The answer to that variability is to read the slide once and read it the same way everywhere. “We scan that slide into a whole-slide image, the AI does the first analysis and gives you a quantitative read of tumor presence, and you, as the pathologist, combine that insight with your own observation.” The approach reduces inter-observer variability, providing consistent reads between readers, objective and reproducible results. “You can standardize interpretation across sites,” Arora said. It also reduces the variability between centers “because the expertise is in the whole-slide image read by AI, which doesn’t care where it’s being read,” he added.

Reimbursement, and a vertically integrated rival

Despite its consistency advantages, adoption of digital workflows remains early. In its 2024 Practice Characteristics Survey, the College of American Pathologists (CAP) reported that 28% of practice leaders said their practice digitizes slides with whole-slide imaging, up from 20% in 2022, while 10% reported pathologists using remote sign-out for primary diagnosis. Citing CAP’s data, Arora put it plainly: “We’ve made meaningful progress in digital and computational pathology, but it’s not at scale. We’re still in the first innings of this game.”

But adoption could build, Arora said, because of growing traction for computational companion diagnostics. “You’re seeing the emergence of the first computational CDx biomarkers, and you’ll see the first one launch next year with the AstraZeneca TROP2 biomarker.” Arora notes that this development could force clinical utility in the lab, which could translate into reimbursement for computational pathology. “And reimbursement has been the single biggest barrier to uptake, massive capital investment with no upside in reimbursement,” Arora said. “Now, with reimbursement coming, the clinical need, and the exposure of precision therapies, you’re in a perfect storm that’s driving adoption.” At ASCO this year, Arora said, the new therapies on display increasingly arrive paired with biomarkers that will require computational scoring to guide their use.

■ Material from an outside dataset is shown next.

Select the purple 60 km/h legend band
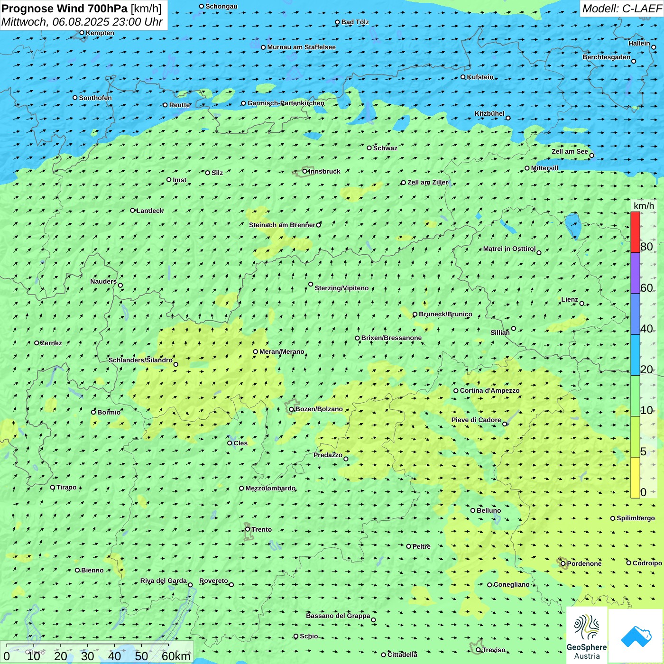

The first computational-pathology companion diagnostic to receive FDA Breakthrough Device Designation, the VENTANA TROP2 (EPR20043) RxDx, is Roche’s: the FDA granted the designation in April 2025, which Roche called the first such designation for a computational-pathology CDx. The device selects previously treated, advanced or metastatic non-squamous NSCLC patients for datopotamab deruxtecan (Dato-DXd), the TROP2-directed ADC from AstraZeneca and Daiichi Sankyo, and it runs AstraZeneca’s Quantitative Continuous Scoring algorithm. Arora credits the biomarker to AstraZeneca, while the productized diagnostic runs through Roche’s own diagnostic stack: navify Digital Pathology, Roche scanners, the Ventana assay and BenchMark ULTRA staining. That gives Roche a vertically integrated CDx implementation, even as Roche also markets navify as an open environment for third-party algorithms.

Ultimately, pharma wants the best tool for each biomarker, and labs want one integrated workflow, Arora said. “We’re creating something where the algorithms are swappable and scalable while the workflow stays consistent and standardized, with our quality behind it.”

Regulatory status: Lunit SCOPE PD-L1 CAL10 NSCLC, Leica’s PD-L1 IHC assay platform and Aperio GT 450 are for research use only and not for diagnostic procedures. Aperio HALO AP is CE-IVDR marked for in vitro diagnostic use in Europe, the UK and Switzerland, while in the U.S. it is research-use-only and not FDA cleared for clinical diagnostic use.